# Behold my new weekly lesson series, Weekend Wankshop!



## HumanFuseBen (Nov 29, 2014)

Hey everyone!
So I've started a spinoff series to my This Is Why You Suck at Guitar videos! Weekend Wankshop is where you're going to sit down with your ol' Uncle Ben every weekend and learn a lick guaranteed to be hotter than your stepmom's prom night. 
Learn the lick and make a video of yourself playing it, and post to Twitter or Instagram, tag me (@BenEllerGuitars) and hashtag it #weekendwankshop ! And of course please "like" the video and subscribe to my channel. And click on that ad to help me make some money so I can keep making videos!
Thanks so much for watching, Suckamaniacs. See you next weekend for another luscious lick! 
This is Why You Suck at Guitar : Weekend Wankshop 1 - YouTube


----------



## wizbit81 (Dec 3, 2014)

Hi Ben, I had a look and it was a nice easy one to learn and implement. I liked that it started from the little finger and that gave me an idea; to run a series of vids on legato patterns starting from each finger, so people can chain lines together wherever they land on the fretboard. As a thanks if you were cool with it I figured I'd link to your video and credit it with being the inspiration behind it.

Cheers,

Chris.


----------



## HumanFuseBen (Dec 5, 2014)

thank you all for watching! stay tuned for a new installment tonight... i hope you all like string-skipping tapped pentatonic madness.

**Provided data**

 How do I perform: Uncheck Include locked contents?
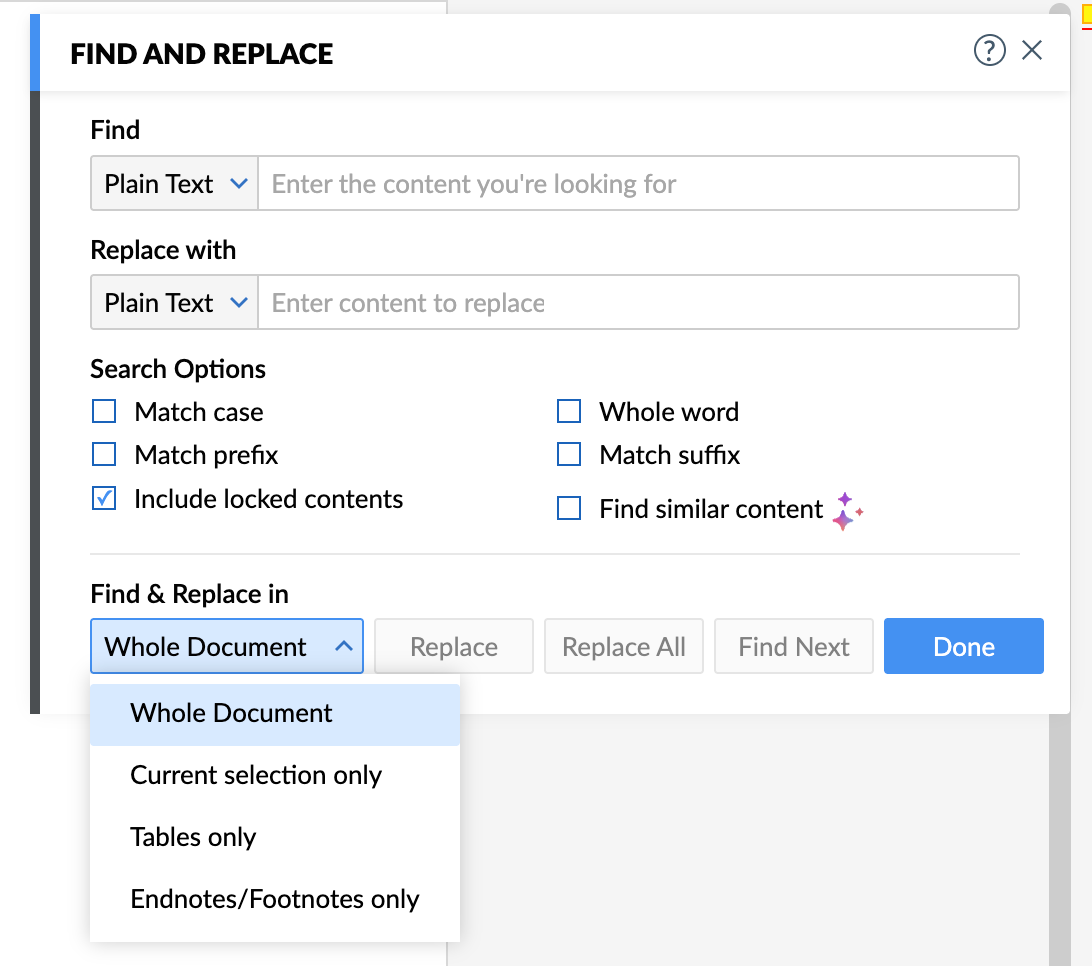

**Exercise instructions**
- A) In the Weekend Wankshop thread, why does wizbit81 propose a video series on legato patterns starting from each finger? Answer in one to three sentences.
- B) Could you carry on the Weekend Wankshop thread from its last post?
None of the data is needed here.

**Results for the exercise**
- A) He wants to cover legato patterns starting from each finger so that people can chain lines together wherever they land on the fretboard. The idea came from Ben's lick starting from the little finger.

- B)
----------



## HumanFuseBen (Dec 6, 2014)

here we go! this week's upload! Don't forget to learn the lick then upload a video of you wailing on instagram, with the hashtag #weekendwankshop! 

https://www.youtube.com/watch?v=6WgZx_NxX9M


----------



## HumanFuseBen (Dec 12, 2014)

WIN A SET OF MY BALLS! ..... My swirled ornament balls, that is. If you can learn this week's lick, make a video of it, and upload to Instagram with the hashtag #weekendwankshop (also tag me! @benellerguitars), you have a chance of winning some very special hand-swirled Christmas ornaments to trim your tree in style! 
I will post a tab of the lick on my Instagram page here in a minute, and make the lesson video public. 
Good luck!!!


----------



## HumanFuseBen (Dec 12, 2014)

Instagram/Twitter @BenEllerGuitars

Suckamaniacs!!! Prepare for a special holiday giveaway from your old pal Uncle Ben! Just about every year, i spend a little time swirl painting ornaments for friends and family. One of my awesome online Skype students, Jon, had the great idea that i should give some away as part of my Weekend Wankshop series, so here we are! Learn this lick, then upload it to instagram and hashtag it #weekendwankshop. Contest is open until 12/17/2014. I will watch all the submissions, and send the winner a special holiday package with some swirled ornaments to brighten even the most grim and kvlt winter.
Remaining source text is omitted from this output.